■ ASSIGNED TASK ■
Lines from the one containing "Prodotti (73, 86)" through the last line of the records below are to be repeated exactly.

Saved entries
········
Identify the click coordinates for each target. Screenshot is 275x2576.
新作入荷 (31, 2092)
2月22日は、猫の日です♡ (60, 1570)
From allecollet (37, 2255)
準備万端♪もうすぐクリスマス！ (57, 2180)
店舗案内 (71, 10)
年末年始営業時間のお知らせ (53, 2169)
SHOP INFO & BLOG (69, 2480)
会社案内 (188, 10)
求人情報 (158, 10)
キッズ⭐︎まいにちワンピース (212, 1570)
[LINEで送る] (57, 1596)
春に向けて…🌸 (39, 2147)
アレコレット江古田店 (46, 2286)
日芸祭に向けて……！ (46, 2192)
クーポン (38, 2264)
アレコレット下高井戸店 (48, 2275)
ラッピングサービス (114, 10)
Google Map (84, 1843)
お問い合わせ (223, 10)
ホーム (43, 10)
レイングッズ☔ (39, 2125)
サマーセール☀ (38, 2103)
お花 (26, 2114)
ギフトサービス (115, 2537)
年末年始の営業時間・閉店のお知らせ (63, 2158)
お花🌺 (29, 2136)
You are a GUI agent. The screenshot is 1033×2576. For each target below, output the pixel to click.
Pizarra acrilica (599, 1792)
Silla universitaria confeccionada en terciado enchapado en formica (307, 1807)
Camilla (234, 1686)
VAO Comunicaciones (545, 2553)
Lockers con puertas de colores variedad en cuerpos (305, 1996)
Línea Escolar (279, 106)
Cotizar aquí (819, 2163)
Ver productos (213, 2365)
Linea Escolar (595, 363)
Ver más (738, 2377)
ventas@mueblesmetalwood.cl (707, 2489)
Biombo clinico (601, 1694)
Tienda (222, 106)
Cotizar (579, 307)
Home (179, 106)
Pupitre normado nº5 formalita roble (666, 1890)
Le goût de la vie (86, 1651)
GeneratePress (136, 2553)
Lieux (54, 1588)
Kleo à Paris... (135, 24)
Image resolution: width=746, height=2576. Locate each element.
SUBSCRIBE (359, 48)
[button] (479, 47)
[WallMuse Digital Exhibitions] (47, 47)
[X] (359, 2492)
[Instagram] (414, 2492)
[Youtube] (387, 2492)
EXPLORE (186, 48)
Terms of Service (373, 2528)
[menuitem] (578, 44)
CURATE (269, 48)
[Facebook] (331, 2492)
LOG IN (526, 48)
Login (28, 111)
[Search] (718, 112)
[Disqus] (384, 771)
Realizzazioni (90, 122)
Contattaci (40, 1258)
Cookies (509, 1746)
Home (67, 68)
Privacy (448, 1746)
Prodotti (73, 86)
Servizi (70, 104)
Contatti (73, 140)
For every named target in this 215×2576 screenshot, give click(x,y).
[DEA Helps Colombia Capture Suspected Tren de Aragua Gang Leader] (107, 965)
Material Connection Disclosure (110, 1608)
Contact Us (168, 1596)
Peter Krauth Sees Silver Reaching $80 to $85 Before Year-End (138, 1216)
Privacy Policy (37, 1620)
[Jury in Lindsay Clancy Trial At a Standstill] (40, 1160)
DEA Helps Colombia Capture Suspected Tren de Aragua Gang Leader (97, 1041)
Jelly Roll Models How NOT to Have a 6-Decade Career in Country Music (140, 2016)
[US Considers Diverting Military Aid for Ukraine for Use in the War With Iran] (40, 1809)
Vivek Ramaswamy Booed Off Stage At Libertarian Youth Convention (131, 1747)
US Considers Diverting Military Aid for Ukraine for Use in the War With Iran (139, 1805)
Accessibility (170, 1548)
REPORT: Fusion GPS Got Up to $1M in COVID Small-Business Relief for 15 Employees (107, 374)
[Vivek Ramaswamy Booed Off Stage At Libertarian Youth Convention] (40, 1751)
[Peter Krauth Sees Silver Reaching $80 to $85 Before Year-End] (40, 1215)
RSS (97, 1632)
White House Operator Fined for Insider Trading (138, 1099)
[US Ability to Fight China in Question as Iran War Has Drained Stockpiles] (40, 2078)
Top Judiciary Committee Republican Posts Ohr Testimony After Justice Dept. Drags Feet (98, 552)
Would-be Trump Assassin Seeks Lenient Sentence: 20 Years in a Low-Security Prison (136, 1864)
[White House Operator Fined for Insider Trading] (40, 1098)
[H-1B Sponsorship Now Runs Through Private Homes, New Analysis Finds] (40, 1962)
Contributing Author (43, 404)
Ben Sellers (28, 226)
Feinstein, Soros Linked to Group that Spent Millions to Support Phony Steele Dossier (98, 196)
········
■ TASK ANSWER ■
Prodotti (73, 86)
Servizi (70, 104)
Contatti (73, 140)
For every named target in this 215×2576 screenshot, give click(x,y).
[DEA Helps Colombia Capture Suspected Tren de Aragua Gang Leader] (107, 965)
Material Connection Disclosure (110, 1608)
Contact Us (168, 1596)
Peter Krauth Sees Silver Reaching $80 to $85 Before Year-End (138, 1216)
Privacy Policy (37, 1620)
[Jury in Lindsay Clancy Trial At a Standstill] (40, 1160)
DEA Helps Colombia Capture Suspected Tren de Aragua Gang Leader (97, 1041)
Jelly Roll Models How NOT to Have a 6-Decade Career in Country Music (140, 2016)
[US Considers Diverting Military Aid for Ukraine for Use in the War With Iran] (40, 1809)
Vivek Ramaswamy Booed Off Stage At Libertarian Youth Convention (131, 1747)
US Considers Diverting Military Aid for Ukraine for Use in the War With Iran (139, 1805)
Accessibility (170, 1548)
REPORT: Fusion GPS Got Up to $1M in COVID Small-Business Relief for 15 Employees (107, 374)
[Vivek Ramaswamy Booed Off Stage At Libertarian Youth Convention] (40, 1751)
[Peter Krauth Sees Silver Reaching $80 to $85 Before Year-End] (40, 1215)
RSS (97, 1632)
White House Operator Fined for Insider Trading (138, 1099)
[US Ability to Fight China in Question as Iran War Has Drained Stockpiles] (40, 2078)
Top Judiciary Committee Republican Posts Ohr Testimony After Justice Dept. Drags Feet (98, 552)
Would-be Trump Assassin Seeks Lenient Sentence: 20 Years in a Low-Security Prison (136, 1864)
[White House Operator Fined for Insider Trading] (40, 1098)
[H-1B Sponsorship Now Runs Through Private Homes, New Analysis Finds] (40, 1962)
Contributing Author (43, 404)
Ben Sellers (28, 226)
Feinstein, Soros Linked to Group that Spent Millions to Support Phony Steele Dossier (98, 196)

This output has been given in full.